Flanker · Selective Attention
A row of five arrows appears. Tap (or use the arrow keys for) the direction the MIDDLE arrow points, ignoring the four arrows around it. Sometimes they agree with the centre; sometimes they fight it. Score as many as you can in 45 seconds — wrong answers cost a point.
How to play Flanker
A row of five arrows appears. Tap (or use the arrow keys for) the direction the MIDDLE arrow points, ignoring the four arrows around it. Sometimes they agree with the centre; sometimes they fight it. Score as many as you can in 45 seconds — wrong answers cost a point.
What it measures
The flanker task, introduced by Eriksen & Eriksen in 1974, measures selective attention and response inhibition: your ability to focus on relevant information while suppressing distracting, conflicting cues. The slow-down on incompatible trials is the 'flanker effect'.

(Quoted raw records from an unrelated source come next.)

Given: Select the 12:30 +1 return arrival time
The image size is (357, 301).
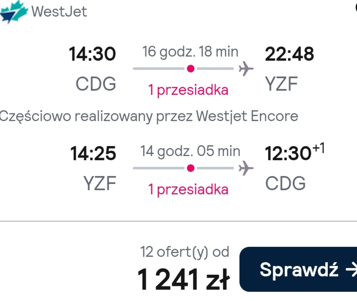Looking at the screenshot, I should pyautogui.click(x=295, y=152).
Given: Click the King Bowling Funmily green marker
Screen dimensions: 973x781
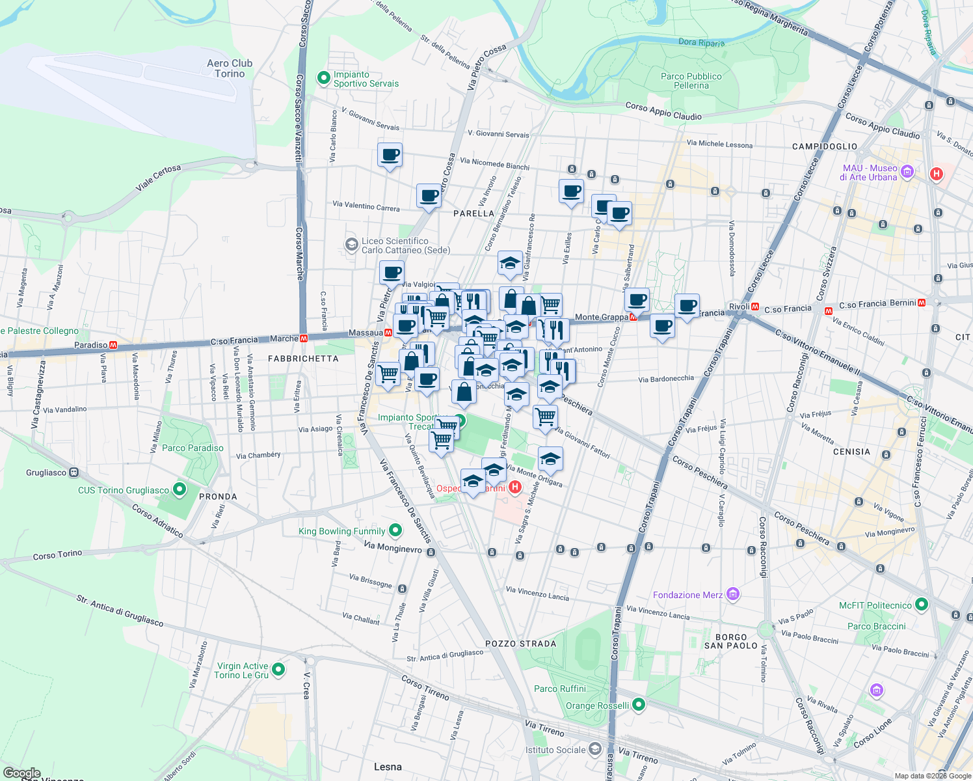Looking at the screenshot, I should click(x=395, y=531).
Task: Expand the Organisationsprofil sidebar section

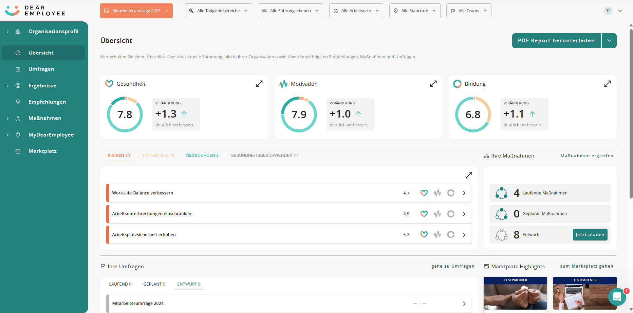Action: (x=7, y=32)
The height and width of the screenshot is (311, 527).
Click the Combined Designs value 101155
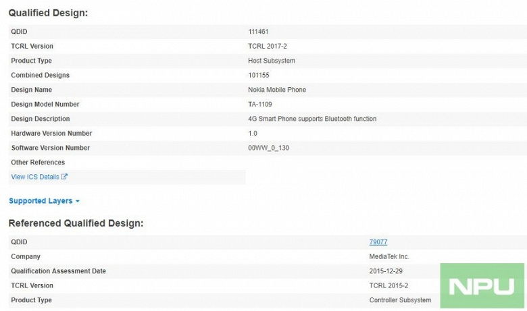(x=259, y=76)
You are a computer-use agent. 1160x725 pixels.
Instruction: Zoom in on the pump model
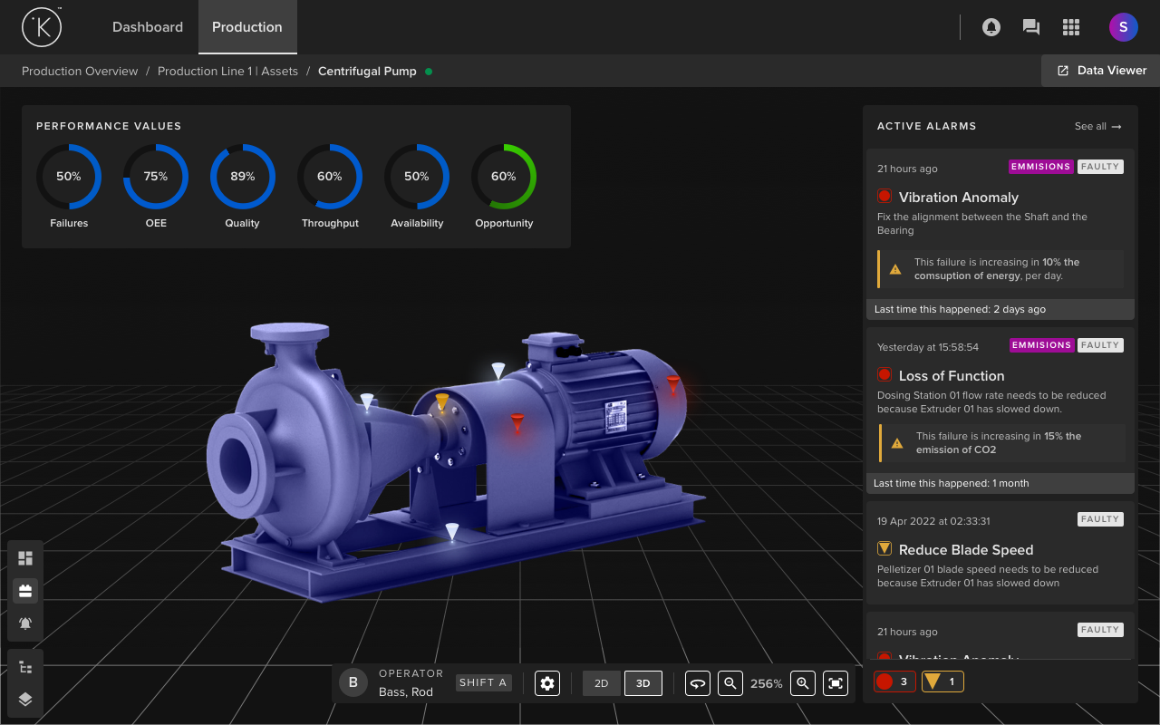click(802, 683)
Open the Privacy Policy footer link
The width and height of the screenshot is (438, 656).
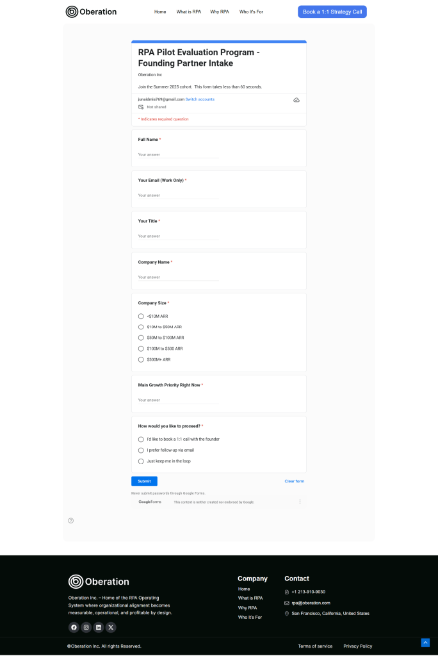point(357,646)
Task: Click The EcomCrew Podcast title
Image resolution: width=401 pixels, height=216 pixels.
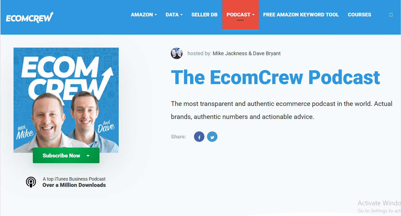Action: point(275,78)

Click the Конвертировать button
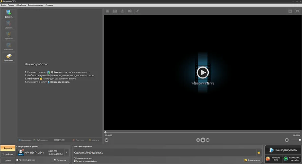[283, 150]
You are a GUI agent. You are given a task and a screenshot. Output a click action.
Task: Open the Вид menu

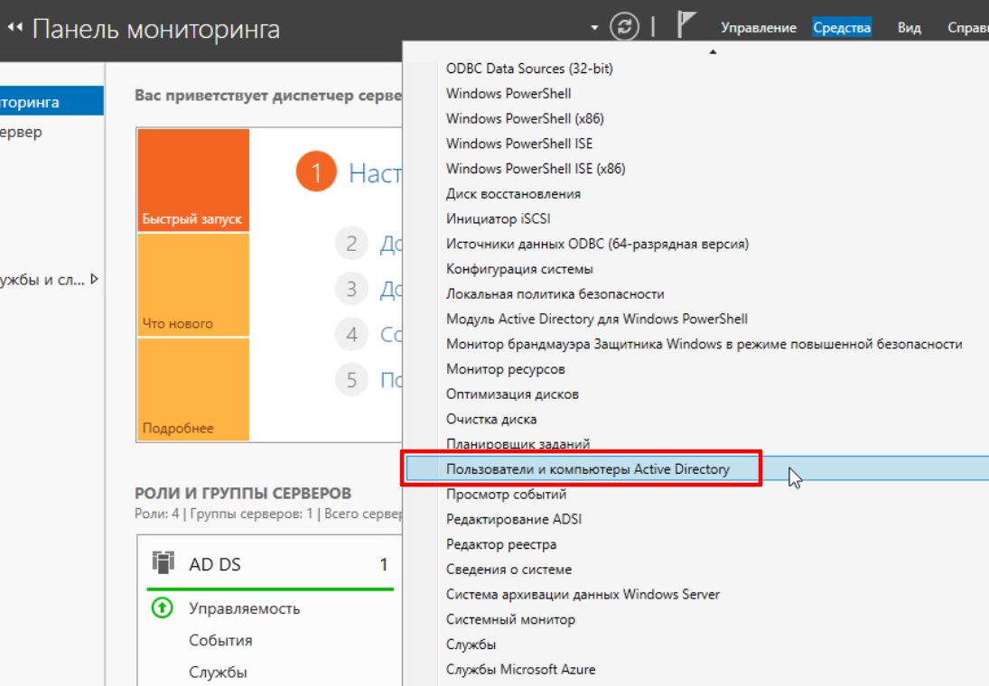[x=909, y=28]
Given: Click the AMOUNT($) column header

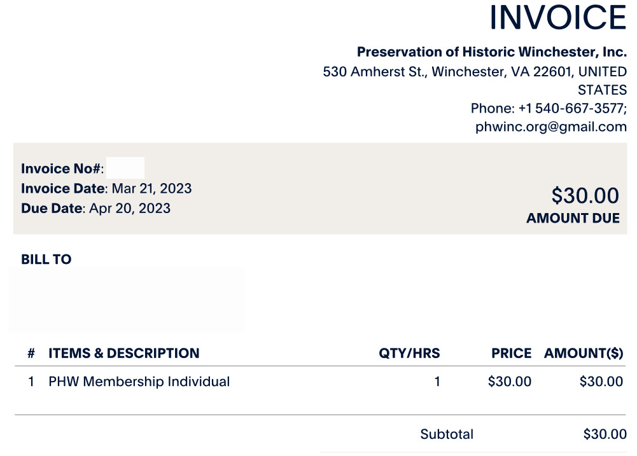Looking at the screenshot, I should coord(584,353).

Honest note: This trains how well you resist distraction in this specific task. It's a clean window into focus under interference — not an IQ score or a treatment for ADHD.
What's a good score?
Most players score 25–40 in 45 seconds; high accuracy at speed is the goal. The percentile we show is an estimate based on typical distributions, not a clinical norm.
FAQ
What's the flanker effect?
You're slower and less accurate when the surrounding arrows point the opposite way to the middle one — the cost of overriding a conflicting cue.
Can I use the keyboard?
Yes — the left and right arrow keys map to the two answers.